WORK REQUIRED: Whatever comes before the line containing "Task: Click the 调整颜色 adjust color button" stays out; transcribe that line and all that follow to the end of the records exactly, with no pictures.

(Dataset entries)

..........

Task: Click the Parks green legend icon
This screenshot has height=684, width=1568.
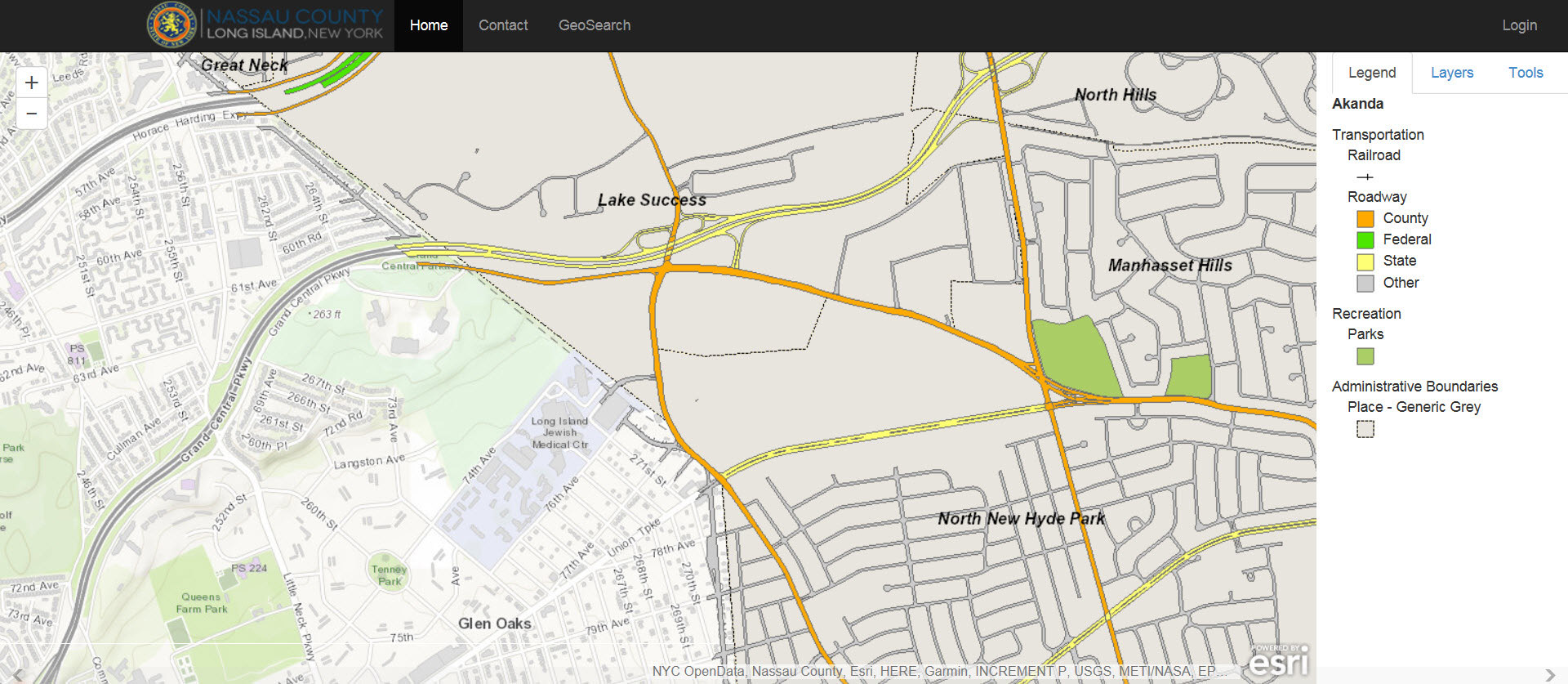Action: tap(1365, 356)
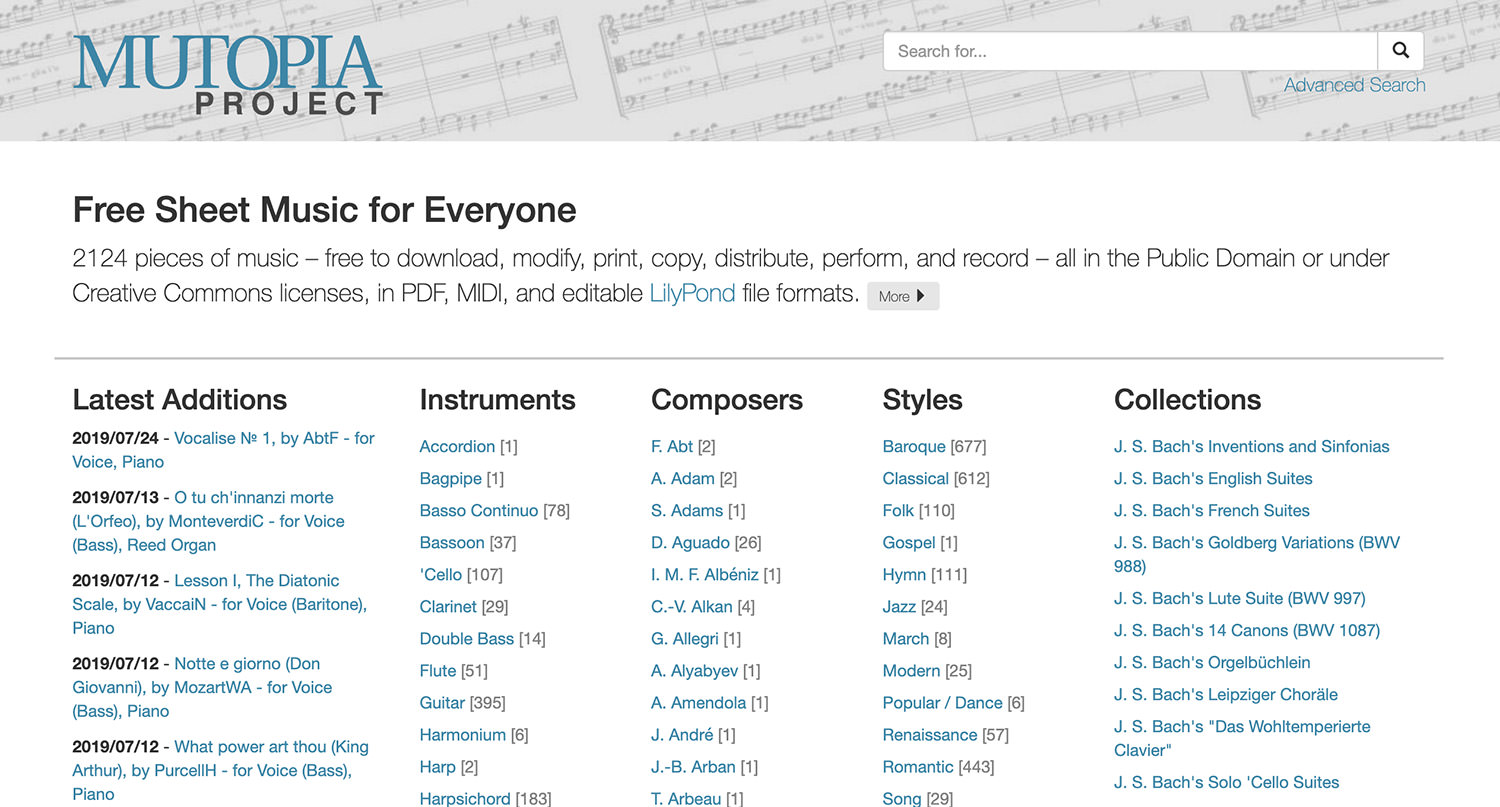
Task: Expand the More description button
Action: (x=902, y=296)
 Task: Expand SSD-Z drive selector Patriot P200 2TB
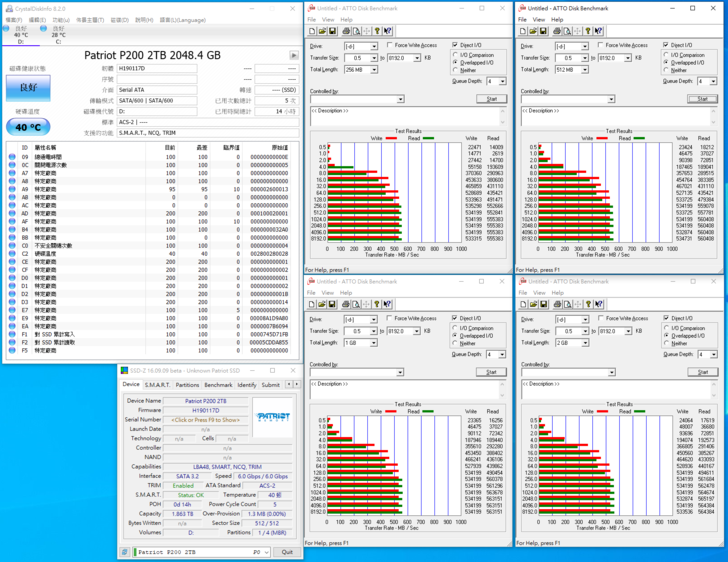click(x=269, y=552)
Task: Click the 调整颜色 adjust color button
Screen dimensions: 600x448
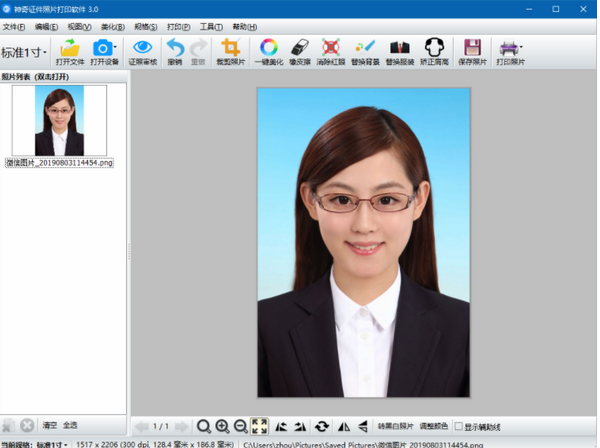Action: click(x=434, y=427)
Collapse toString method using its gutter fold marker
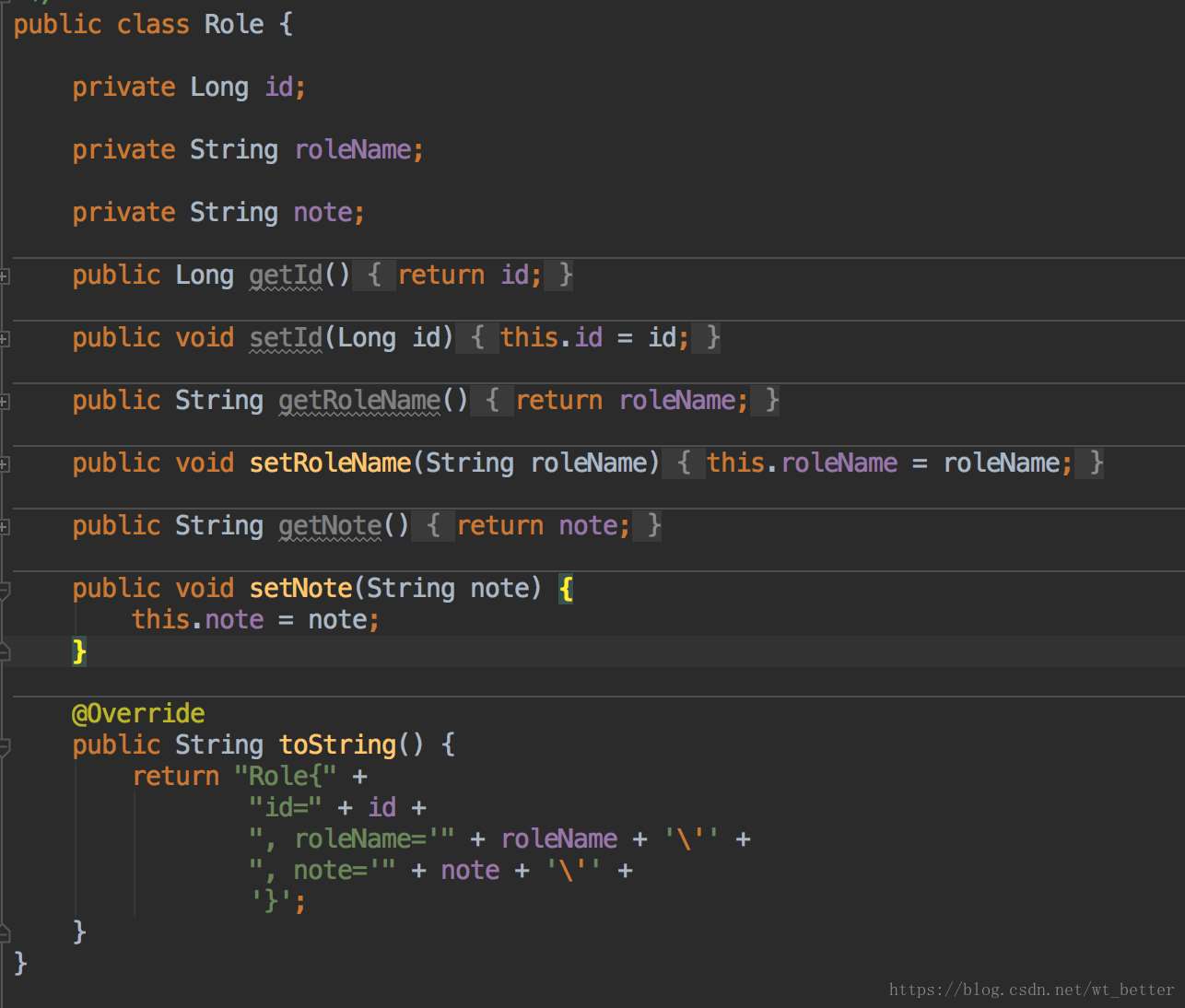Image resolution: width=1185 pixels, height=1008 pixels. [5, 744]
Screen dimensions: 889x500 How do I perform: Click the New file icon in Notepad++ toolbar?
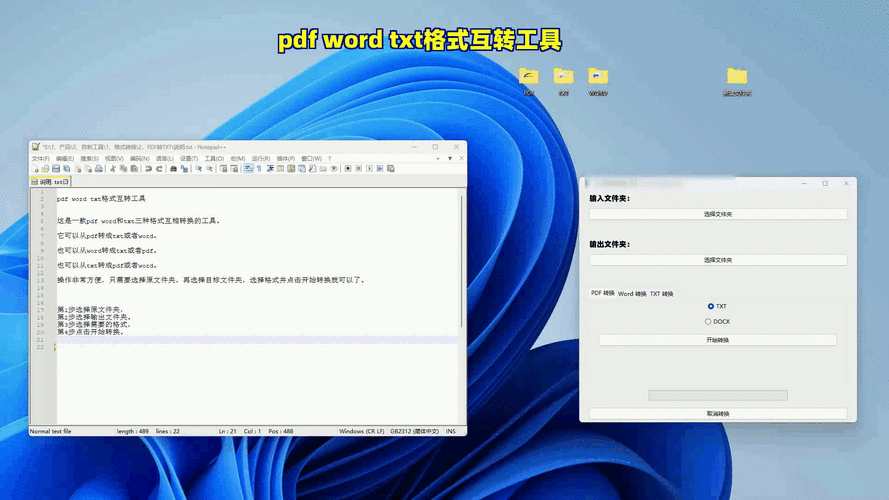(35, 169)
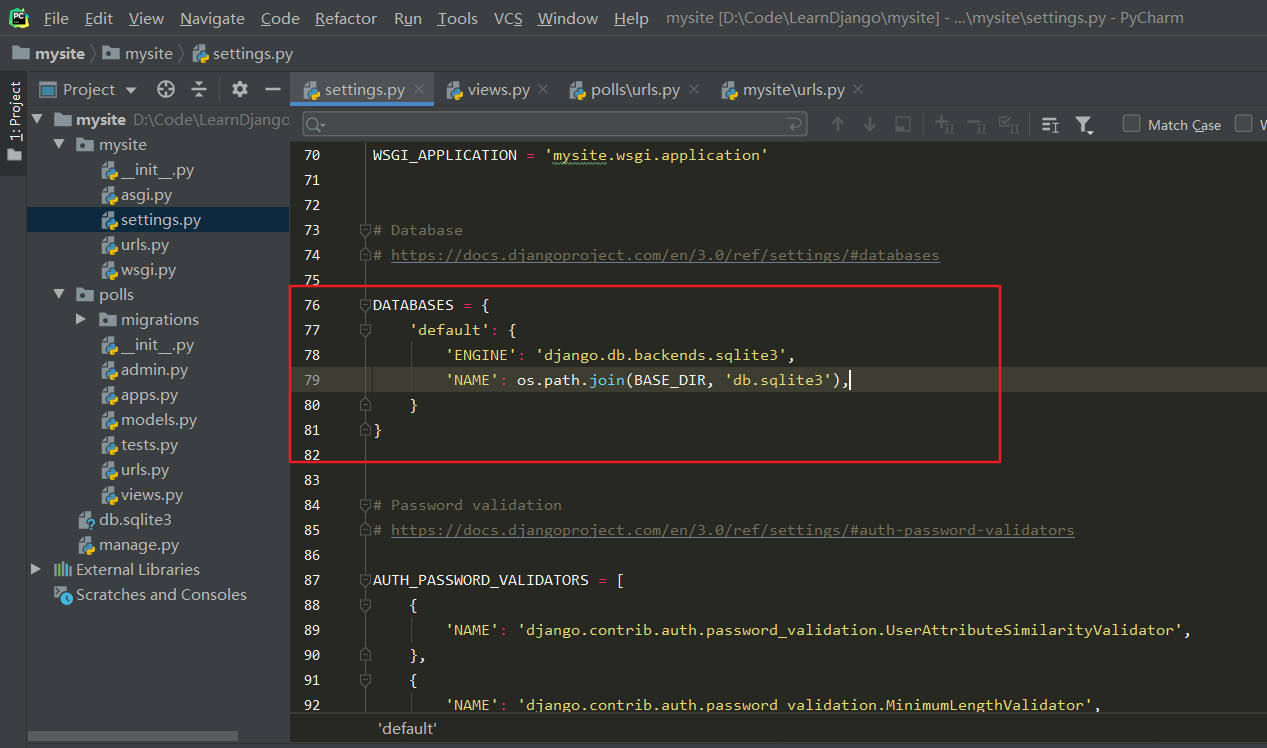Collapse the polls folder in tree

59,295
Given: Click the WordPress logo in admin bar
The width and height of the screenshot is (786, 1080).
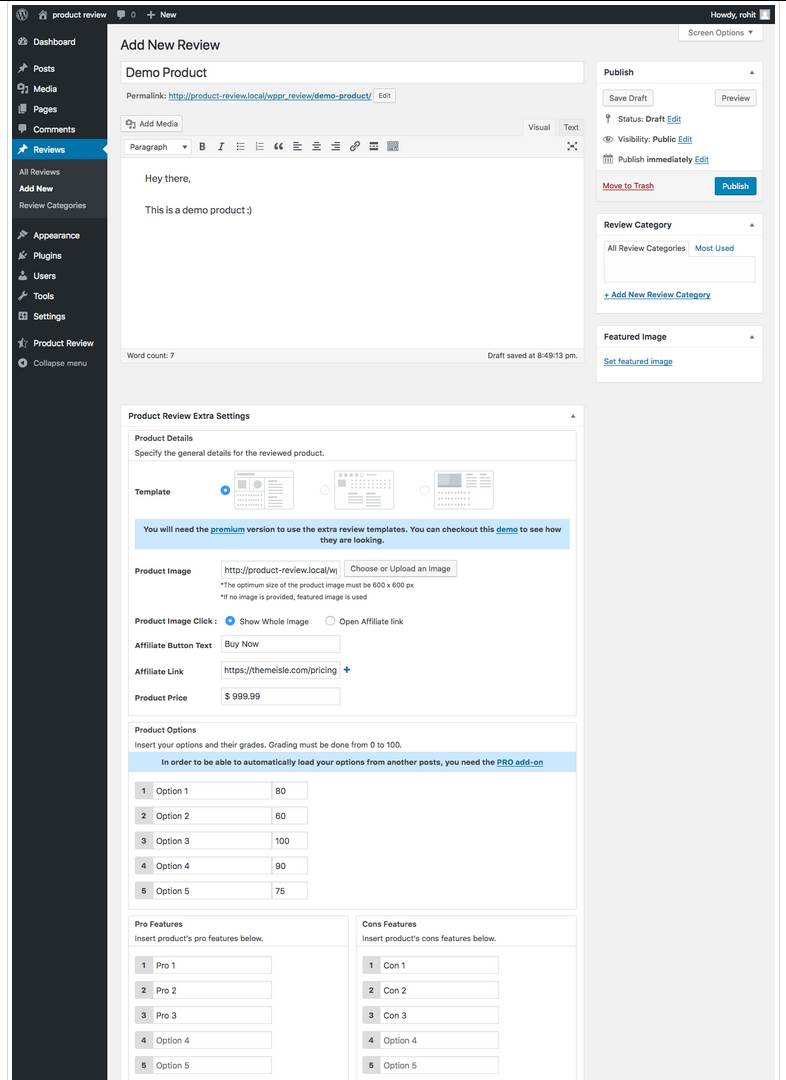Looking at the screenshot, I should (22, 14).
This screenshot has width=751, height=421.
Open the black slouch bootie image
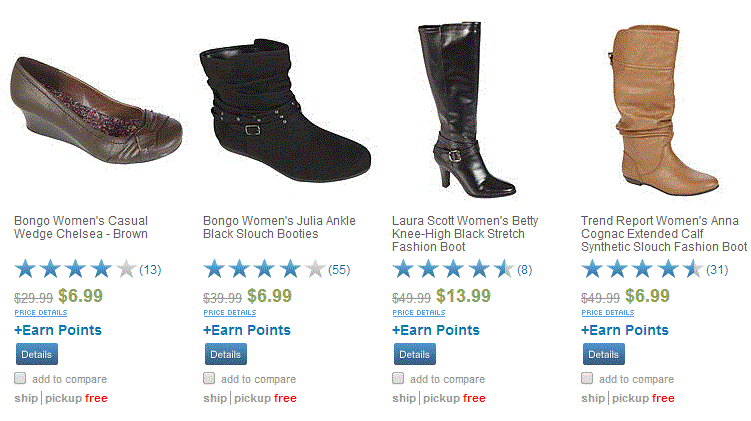tap(284, 108)
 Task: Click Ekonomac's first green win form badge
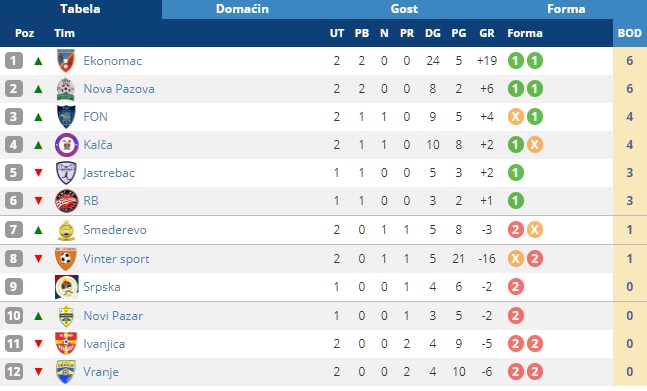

..........

RESPONSE FOR THIS EXERCISE:
Task: Click the 调整颜色 adjust color button
Screen dimensions: 600x448
Action: click(x=434, y=427)
Collapse toString method using its gutter fold marker
Image resolution: width=1185 pixels, height=1008 pixels. [5, 744]
Screen dimensions: 889x500 How do I perform: Click the New file icon in Notepad++ toolbar?
(35, 169)
Collapse the polls folder in tree

59,295
Given: Click the WordPress logo in admin bar
The width and height of the screenshot is (786, 1080).
Looking at the screenshot, I should (22, 14).
This screenshot has width=751, height=421.
Open the black slouch bootie image
tap(284, 108)
 Task: Click Ekonomac's first green win form badge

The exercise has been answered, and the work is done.